> Assigned task
From the listing below, copy only the lines from the line that contains "Share [button] (770, 873)" to the line that contains "Image resolution: width=1395, height=2576.", counting those two lines as part of the copy.

##### Records supplied

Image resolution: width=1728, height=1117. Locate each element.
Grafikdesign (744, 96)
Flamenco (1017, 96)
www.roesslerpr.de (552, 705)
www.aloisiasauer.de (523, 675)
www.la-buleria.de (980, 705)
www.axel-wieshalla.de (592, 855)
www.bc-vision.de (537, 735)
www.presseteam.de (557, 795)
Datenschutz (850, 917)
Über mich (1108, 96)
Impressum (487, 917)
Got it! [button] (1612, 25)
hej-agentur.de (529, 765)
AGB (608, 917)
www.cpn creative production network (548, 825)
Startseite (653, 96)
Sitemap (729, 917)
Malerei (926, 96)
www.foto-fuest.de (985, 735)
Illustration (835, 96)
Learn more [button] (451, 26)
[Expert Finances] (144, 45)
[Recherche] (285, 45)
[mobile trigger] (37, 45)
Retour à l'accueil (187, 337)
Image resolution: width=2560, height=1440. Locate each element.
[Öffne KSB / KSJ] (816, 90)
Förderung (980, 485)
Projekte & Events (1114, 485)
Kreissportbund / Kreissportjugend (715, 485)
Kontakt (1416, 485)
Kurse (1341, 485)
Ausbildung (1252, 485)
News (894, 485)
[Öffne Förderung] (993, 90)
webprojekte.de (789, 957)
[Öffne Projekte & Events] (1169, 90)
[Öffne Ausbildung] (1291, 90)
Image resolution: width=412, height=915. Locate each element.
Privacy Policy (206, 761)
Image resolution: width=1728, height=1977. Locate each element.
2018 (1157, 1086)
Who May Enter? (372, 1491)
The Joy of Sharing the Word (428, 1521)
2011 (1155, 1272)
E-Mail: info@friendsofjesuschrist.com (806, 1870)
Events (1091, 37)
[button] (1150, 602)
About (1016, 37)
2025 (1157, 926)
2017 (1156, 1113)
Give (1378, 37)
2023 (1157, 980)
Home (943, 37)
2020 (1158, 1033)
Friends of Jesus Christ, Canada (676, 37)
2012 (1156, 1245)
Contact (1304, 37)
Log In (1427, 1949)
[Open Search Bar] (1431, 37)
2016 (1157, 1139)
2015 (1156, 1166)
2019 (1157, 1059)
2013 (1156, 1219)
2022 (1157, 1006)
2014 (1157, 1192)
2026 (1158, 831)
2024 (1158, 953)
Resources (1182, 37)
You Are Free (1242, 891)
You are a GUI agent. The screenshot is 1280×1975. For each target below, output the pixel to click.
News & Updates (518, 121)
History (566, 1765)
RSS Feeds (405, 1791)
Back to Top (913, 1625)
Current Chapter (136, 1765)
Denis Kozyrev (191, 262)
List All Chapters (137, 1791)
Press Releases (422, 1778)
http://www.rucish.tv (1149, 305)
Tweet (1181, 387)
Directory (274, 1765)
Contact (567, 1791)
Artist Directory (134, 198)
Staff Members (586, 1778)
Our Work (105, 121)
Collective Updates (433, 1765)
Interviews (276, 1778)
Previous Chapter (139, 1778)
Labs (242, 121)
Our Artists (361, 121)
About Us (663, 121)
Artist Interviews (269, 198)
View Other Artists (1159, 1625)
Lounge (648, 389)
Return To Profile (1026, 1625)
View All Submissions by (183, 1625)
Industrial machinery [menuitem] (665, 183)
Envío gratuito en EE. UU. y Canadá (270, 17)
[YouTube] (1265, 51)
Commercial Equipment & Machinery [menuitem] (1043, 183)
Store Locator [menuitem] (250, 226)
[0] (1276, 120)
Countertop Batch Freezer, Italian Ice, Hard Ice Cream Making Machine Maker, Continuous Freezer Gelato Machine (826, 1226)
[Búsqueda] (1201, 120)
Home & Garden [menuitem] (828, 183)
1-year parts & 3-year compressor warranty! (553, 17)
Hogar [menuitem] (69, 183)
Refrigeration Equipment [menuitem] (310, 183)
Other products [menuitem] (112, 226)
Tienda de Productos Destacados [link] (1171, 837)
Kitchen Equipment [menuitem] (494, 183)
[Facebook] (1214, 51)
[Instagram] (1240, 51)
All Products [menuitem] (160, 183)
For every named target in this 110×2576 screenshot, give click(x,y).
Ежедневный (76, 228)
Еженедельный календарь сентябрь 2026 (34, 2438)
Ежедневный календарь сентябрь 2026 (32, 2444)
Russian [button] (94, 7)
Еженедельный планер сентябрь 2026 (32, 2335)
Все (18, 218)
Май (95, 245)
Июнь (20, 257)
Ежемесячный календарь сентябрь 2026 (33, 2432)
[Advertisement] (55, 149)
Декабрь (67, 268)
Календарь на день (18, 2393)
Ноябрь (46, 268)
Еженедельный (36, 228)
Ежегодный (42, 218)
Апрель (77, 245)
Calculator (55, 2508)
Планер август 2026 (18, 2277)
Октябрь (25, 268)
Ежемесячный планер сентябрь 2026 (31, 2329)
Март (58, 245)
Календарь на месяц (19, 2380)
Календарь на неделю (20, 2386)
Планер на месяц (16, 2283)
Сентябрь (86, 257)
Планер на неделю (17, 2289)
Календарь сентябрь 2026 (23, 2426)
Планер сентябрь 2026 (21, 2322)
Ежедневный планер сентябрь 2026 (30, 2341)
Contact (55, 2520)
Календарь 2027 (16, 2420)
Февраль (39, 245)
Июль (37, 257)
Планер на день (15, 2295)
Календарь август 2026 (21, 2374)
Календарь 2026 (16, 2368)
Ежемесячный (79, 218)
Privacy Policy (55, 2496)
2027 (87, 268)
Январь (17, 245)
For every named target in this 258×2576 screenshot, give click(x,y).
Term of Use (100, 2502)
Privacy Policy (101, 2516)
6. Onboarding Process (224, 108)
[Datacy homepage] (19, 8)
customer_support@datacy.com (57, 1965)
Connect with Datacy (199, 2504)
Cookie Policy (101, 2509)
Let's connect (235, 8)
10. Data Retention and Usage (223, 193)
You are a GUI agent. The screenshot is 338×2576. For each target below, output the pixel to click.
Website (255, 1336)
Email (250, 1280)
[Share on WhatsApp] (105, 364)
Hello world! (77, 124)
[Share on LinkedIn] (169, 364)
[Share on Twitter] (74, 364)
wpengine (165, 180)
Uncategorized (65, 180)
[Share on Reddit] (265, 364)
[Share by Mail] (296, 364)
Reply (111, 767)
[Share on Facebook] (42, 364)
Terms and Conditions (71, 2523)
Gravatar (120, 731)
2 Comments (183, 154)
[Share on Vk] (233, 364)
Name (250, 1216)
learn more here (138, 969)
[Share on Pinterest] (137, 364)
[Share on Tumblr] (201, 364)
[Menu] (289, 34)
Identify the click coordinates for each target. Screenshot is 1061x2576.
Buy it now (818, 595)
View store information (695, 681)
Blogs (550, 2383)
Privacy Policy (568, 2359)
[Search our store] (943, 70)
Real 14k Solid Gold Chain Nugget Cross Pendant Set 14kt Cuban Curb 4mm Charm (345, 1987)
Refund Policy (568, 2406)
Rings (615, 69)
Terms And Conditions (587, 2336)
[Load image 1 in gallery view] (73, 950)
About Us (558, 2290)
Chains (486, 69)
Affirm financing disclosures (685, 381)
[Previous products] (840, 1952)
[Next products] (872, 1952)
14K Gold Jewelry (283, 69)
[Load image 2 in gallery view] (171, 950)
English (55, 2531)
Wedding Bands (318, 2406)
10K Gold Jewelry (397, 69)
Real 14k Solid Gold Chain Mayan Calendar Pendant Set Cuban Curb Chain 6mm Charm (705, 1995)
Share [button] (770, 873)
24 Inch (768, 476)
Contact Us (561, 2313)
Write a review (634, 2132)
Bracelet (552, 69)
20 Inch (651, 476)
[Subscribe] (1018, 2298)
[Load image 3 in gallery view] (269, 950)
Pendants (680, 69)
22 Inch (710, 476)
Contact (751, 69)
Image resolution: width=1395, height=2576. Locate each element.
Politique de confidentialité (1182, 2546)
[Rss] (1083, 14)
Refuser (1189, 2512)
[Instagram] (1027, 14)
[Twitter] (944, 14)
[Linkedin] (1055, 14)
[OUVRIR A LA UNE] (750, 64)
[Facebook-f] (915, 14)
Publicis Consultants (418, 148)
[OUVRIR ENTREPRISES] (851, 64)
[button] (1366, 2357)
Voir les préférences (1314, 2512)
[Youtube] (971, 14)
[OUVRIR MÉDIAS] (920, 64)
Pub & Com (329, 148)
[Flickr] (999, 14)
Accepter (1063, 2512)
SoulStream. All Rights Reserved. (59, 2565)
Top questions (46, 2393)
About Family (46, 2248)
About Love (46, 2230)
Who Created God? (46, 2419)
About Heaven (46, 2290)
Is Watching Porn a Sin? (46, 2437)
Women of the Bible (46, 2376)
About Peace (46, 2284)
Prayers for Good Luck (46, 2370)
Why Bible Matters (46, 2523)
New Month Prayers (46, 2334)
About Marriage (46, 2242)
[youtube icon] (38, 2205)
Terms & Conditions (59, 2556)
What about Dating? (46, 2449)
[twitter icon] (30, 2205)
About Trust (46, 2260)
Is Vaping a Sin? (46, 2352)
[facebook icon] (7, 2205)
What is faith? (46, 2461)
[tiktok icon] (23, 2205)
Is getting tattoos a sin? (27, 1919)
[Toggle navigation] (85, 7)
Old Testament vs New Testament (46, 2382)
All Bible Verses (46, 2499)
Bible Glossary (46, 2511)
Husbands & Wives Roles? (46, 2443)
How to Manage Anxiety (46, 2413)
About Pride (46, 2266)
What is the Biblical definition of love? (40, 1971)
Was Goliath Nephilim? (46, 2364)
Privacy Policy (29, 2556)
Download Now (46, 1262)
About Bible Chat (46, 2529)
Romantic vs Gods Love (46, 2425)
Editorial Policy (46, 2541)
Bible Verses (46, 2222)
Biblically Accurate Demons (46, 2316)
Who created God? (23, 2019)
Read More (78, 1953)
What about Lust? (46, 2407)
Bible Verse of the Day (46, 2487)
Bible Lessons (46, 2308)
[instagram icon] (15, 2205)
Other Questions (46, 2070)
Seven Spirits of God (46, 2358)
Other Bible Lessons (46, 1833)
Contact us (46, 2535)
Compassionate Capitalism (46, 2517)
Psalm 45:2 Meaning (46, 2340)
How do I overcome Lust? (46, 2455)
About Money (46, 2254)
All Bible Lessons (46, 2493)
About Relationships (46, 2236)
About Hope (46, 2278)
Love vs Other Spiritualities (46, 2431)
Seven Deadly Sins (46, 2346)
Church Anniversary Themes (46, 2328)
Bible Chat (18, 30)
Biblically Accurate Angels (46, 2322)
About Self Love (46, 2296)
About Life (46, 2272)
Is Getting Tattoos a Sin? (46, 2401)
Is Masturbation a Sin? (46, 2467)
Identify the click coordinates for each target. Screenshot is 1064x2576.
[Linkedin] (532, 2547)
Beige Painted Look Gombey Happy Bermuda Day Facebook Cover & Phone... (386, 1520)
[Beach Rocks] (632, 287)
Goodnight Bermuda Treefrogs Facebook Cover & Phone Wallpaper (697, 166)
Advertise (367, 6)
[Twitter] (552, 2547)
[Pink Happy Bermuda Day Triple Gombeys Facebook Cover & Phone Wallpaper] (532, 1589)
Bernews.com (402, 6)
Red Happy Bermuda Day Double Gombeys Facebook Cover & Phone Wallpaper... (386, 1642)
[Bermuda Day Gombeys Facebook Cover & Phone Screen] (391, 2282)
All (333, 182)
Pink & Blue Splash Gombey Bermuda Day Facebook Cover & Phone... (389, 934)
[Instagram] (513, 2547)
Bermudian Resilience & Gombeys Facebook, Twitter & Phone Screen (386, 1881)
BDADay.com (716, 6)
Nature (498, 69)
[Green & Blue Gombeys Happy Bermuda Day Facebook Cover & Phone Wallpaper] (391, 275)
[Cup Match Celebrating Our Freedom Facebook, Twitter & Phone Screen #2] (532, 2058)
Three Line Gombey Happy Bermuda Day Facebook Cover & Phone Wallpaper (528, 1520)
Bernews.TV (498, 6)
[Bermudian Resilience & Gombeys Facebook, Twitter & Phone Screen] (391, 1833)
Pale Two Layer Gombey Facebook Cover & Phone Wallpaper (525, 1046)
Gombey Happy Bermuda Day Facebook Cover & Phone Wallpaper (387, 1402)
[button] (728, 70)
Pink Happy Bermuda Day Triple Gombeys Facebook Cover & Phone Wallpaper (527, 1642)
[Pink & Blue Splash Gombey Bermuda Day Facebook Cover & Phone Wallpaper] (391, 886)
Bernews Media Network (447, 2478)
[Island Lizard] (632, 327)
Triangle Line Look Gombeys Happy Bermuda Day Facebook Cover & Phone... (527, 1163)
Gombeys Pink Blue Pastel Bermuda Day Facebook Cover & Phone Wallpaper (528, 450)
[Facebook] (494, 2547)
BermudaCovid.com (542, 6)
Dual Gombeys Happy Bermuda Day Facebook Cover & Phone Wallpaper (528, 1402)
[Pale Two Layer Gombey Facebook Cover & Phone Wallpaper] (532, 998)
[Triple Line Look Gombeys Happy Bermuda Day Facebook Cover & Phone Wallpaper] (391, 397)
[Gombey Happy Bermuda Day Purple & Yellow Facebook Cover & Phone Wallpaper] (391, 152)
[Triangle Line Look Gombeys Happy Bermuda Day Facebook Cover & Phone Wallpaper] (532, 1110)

##########

> Written response
Share [button] (770, 873)
24 Inch (768, 476)
Contact Us (561, 2313)
Write a review (634, 2132)
Bracelet (552, 69)
20 Inch (651, 476)
[Subscribe] (1018, 2298)
[Load image 3 in gallery view] (269, 950)
Pendants (680, 69)
22 Inch (710, 476)
Contact (751, 69)
Image resolution: width=1395, height=2576. Locate each element.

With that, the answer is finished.